##### Input #####

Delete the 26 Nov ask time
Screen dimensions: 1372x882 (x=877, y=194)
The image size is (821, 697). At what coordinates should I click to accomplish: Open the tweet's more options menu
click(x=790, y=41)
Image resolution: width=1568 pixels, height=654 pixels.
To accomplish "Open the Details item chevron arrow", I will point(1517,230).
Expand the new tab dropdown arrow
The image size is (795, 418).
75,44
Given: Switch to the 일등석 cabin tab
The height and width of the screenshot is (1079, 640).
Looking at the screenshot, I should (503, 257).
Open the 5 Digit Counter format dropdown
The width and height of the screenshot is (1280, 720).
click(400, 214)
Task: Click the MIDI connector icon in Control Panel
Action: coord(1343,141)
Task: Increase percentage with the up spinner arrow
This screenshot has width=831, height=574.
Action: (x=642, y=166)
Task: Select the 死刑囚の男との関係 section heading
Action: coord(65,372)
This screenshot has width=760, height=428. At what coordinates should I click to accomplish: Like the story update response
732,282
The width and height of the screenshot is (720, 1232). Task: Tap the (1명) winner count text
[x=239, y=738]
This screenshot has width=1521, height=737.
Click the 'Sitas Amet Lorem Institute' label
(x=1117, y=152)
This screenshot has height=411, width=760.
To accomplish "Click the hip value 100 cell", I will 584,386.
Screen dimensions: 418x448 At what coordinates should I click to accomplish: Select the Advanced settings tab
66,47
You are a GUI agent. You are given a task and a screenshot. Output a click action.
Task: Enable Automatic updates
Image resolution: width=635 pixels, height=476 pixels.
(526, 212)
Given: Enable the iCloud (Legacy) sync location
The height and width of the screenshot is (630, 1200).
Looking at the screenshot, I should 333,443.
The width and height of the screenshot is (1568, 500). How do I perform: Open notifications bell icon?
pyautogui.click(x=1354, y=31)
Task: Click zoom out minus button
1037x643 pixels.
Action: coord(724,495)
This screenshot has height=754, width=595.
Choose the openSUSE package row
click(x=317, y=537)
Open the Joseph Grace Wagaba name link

#####

## Description of the task
Find "Task: Click zoom out minus button" in the records above. Repeat its line and every later line exactly, through the last one.

## Result
Task: Click zoom out minus button
1037x643 pixels.
Action: coord(724,495)
This screenshot has height=754, width=595.
Choose the openSUSE package row
click(x=317, y=537)
Open the Joseph Grace Wagaba name link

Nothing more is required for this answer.